• **Görevin Amacı**
Stella Rimington'ın anı kitabı “Açık Sır”ı tanıtan aşağıdaki yazıyı lütfen son cümlesinden sonra sürdürün.

• **Sağlanan Metin**

YKY’den yapılan açıklamada kitaplar şöyle tanıtıldı:   “Açık Sır”   MI5 Eski Genel Direktörü’nün Otobiyografisi Britanya iç istihbarat servisi MI5’ın ilk kadın Genel Direktör’ü Stella Rimington, Yapı Kredi Yayınları’ndan çıkan kitabı “Açık Sır”da hayat hikâyesini ve istihbarat kariyerini anlatıyor.
Rimington’ın samimi hikâyesinde MI5’ın tarihi, yapısı, Soğuk Savaş’tan IRA’ya, oradan “küresel terör”e en kritik mücadele alanları kadar, erkek egemen istihbarat dünyasında kadın olarak tutunmanın ve istihbarat kariyeriyle anneliği ve aile hayatını dengelemenin zorlukları da var.   Kitabın Guardian’daki tanıtımında şöyle deniyor:   “Stella Rimington’ın anıları güvenlik servisleriyle hizmet ettikleri toplum arasındaki olgun ilişkiye giden uzun yolda son adım… MI5’ın sıkıcı, paranoyak, içine kapanık, erkek ağırlıklı, beceriksiz bir dinozor olmaktan çıkıp modern, etkili, özgüvenli bir kamu hizmetine dönüşmesi hayranlık verici bir süreç. Kuşkusuz, tam anlamıyla erkeklere ait bir dünyada
Rimington’ın yükseliş öyküsü de öyle...”

Bir veri kaynağından satırlar
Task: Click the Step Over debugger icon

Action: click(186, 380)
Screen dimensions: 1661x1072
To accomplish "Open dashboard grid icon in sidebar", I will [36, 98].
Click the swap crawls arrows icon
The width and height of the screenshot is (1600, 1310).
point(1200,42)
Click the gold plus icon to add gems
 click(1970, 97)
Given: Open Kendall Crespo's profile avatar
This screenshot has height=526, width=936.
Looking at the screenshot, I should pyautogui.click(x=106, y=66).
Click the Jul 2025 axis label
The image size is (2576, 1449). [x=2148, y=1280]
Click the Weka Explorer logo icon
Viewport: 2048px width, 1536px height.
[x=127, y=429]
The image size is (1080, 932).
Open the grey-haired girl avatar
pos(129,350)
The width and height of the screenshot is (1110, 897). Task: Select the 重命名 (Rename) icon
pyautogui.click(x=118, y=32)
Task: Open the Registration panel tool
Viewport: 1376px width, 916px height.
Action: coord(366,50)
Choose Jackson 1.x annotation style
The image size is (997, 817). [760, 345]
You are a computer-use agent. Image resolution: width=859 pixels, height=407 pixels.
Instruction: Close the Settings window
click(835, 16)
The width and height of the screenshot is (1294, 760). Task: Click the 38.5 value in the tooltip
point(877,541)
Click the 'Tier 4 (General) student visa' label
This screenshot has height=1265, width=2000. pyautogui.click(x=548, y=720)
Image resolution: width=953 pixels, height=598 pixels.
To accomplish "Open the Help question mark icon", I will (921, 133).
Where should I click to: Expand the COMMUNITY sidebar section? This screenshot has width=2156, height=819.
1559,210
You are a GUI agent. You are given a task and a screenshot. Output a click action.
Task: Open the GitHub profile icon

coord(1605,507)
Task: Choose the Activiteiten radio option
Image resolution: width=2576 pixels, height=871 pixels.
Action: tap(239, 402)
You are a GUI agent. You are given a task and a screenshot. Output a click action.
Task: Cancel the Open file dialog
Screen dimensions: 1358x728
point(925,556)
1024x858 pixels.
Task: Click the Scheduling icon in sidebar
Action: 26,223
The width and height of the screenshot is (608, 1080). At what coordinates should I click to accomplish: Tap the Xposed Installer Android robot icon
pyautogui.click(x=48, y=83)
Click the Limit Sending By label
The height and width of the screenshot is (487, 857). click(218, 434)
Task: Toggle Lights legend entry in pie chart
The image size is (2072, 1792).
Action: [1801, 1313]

• **Görevin Sonucu**
Açık Sır – MI5 Eski Genel Direktörü’nün Otobiyografisi
Yazar: Stella Rimington
Çeviren: Dilek Şendil
288 Sayfa, 24 TL
YKY Edebiyat / Otobiyografi

“ Geç Kapıdan Körebe!”   Ödüllü yazar Kate Atkinson’ın övgüyle karşılanan, Türkiye’de Yapı Kredi Yayınları tarafından basılan romanı Geç Kapıdan Körebe! kitabı, düş kırıklıklarına ve ihtimallere dair bir güzelleme, çarpıcı kurgusuyla unutulmayacak bir roman.   “Kelime başlangıçtır, sessizlik son. İkisinin arası ise hep öykü.”   Isobel Fairfax, 1960’lar Britanyası’nın uydu kentlerinden birinde, Lythe’de yaşayan genç bir kız. “Ormanın içinin içindeki” Lythe, öyle sıradan bir yer değil; Kraliçe Elizabeth döneminde feodal bir mülk olarak kurulmuş ve zamanında, William Shakespeare adlı genç bir öğretmeni de barındırmış... Edebiyat meraklısı Isobel ailesinin, komşularının ve köyün garip tarihçesini araştırdıkça kafa karıştıran zaman bükülmelerinin içinde bulur kendini. Gerçeklik durmadan şekil değiştirirken kayıp annesiyle, savaş kahramanı babasıyla ve yakın arkadaşlarıyla ilgili sarsıcı bilgiler de edinecektir.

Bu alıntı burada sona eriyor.